“Apple, even in a bear market – it may get hurt, it may go down – but I think Apple is still ridiculously underpriced,” Icahn said in a CNBC interview Wednesday.
Icahn owns more than 53 million shares of Apple Inc. (NASDAQ:AAPL) and has on several occasions urged CEO Tim Cook to enhance shareholder value by increasing the dividend and buying back shares.
But Icahn’s relationship with Apple stands out as unusual for an activist investor.
For the past year, Icahn has spent more time praising Apple and making wildly optimistic predictions (he said the AAPL stock price should be $203).
Typically, activist investors agitate for changes in corporate strategy.
Icahn followed that same playbook when speaking to CNBC this week.
Why Icahn Wants to Buy Even More AAPL Stock
“They are still misunderstood by most of Wall Street.
They say it’s manufacturing. It’s not. It’s a great ecosystem,” Icahn said.
And he admitted to being tempted by the current AAPL stock price of about $110.
“I am very seriously considering buying a lot more of it,” Icahn said. “I would be buying much more if I weren’t really concerned about the market.”
Just days earlier, Icahn put out a video entitled “Danger Ahead: A Message from Carl Icahn” in which he discusses his concerns about the markets and the possibility of another financial catastrophe as bad as or even worse than the 2008 financial crisis.
It’s possible Icahn is waiting for the markets to go south in a major way before scooping up more shares of companies he likes, such as Apple stock.
While it’s always difficult to ferret out Icahn’s real motives, with AAPL stock, he’s mostly on target. Here’s why…
Why Carl Icahn Is Right About the Apple Stock Price
Money Morning Chief Investment Strategist Keith Fitz-Gerald put a $200 a share target on Apple stock back in April.

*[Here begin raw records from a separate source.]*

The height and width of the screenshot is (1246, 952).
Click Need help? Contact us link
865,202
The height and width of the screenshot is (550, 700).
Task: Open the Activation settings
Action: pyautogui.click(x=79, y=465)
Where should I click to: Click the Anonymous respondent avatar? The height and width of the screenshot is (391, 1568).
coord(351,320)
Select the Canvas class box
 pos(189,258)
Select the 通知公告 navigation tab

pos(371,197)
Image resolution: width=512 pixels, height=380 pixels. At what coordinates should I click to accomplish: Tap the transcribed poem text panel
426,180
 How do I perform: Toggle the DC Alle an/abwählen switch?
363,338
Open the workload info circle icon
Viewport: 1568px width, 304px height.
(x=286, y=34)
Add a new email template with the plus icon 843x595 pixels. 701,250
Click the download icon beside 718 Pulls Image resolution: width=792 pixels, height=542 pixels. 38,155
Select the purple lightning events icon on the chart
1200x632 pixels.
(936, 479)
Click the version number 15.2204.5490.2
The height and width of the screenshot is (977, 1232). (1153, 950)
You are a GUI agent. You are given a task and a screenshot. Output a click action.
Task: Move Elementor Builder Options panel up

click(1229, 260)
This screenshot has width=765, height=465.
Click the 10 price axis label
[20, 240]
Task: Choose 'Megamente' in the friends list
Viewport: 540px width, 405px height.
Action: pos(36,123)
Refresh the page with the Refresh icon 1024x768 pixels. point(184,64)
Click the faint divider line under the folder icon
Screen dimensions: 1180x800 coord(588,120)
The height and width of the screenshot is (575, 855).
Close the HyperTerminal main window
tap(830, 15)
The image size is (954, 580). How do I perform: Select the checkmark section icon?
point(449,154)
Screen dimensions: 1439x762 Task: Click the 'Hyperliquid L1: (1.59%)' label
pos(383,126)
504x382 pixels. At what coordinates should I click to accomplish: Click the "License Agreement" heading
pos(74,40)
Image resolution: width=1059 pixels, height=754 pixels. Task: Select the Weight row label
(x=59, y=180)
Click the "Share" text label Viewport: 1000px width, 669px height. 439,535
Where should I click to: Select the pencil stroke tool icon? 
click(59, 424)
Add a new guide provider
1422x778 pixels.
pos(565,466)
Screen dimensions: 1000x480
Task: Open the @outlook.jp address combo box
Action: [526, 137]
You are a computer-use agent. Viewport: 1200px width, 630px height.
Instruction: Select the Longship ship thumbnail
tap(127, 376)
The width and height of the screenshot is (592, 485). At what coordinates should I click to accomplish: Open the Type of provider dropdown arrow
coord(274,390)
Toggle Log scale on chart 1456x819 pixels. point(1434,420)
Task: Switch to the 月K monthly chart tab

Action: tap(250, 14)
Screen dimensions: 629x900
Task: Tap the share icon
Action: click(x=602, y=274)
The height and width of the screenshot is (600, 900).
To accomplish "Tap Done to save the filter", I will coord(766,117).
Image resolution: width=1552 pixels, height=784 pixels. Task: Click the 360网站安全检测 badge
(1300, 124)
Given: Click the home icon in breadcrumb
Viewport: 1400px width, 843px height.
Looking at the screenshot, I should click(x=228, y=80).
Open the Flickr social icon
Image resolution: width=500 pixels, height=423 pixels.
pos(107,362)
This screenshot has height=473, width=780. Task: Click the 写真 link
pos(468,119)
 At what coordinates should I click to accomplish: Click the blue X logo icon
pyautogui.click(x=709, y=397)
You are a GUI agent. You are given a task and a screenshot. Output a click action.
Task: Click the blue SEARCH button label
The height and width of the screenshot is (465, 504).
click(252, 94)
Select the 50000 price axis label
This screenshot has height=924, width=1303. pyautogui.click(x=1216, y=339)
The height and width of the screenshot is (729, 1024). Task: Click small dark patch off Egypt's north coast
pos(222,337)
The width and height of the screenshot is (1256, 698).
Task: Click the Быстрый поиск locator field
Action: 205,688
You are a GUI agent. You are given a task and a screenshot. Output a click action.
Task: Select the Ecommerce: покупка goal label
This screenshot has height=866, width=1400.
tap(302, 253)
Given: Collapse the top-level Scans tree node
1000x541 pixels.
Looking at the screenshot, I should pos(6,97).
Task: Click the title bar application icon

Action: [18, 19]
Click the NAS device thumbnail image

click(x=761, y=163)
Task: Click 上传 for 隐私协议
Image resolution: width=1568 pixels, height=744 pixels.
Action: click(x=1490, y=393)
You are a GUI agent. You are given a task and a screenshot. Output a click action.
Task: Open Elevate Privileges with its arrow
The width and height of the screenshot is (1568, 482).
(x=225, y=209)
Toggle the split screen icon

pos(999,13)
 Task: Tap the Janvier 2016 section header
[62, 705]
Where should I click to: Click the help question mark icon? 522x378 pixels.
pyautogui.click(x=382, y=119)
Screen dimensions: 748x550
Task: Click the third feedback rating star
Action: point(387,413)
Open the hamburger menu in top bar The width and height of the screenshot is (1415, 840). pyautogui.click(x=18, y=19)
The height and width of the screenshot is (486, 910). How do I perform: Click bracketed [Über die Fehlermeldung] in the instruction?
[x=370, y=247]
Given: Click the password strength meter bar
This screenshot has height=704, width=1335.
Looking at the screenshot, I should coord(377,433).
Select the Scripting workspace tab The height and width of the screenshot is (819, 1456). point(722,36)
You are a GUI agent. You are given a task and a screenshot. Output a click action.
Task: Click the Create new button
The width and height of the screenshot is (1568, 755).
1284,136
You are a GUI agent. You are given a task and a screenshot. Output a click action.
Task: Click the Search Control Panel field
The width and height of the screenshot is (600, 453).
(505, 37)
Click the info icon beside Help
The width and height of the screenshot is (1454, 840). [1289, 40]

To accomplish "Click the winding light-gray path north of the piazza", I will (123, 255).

“Apple has a long history of creating devices that fill needs people don’t even understand they have… then turning them into industry standards,” Fitz-Gerald said. He believes the company’s focus on expanding its already powerful ecosystem into new areas is the key to future growth.
“I’m thinking here about things like Apple Pay, Apple-powered cars, TVs, even buildings, artificial intelligence, and form factors that haven’t been invented yet but which you can bet are already on Apple’s drawing board,” Fitz-Gerald said.
He thinks the company will grow both revenue and earnings by a healthy 25% to 30% a year for the next five to 10 years.
And, like Carl Icahn, Fitz-Gerald sees the pullback in the Apple stock price as a buying opportunity.
“Stocks like Apple rarely, if ever, take a break like this,” Fitz-Gerald said. “That means you’ve got one whale of an opportunity on your hands, and a unique chance to buy in when everybody is running the other way.”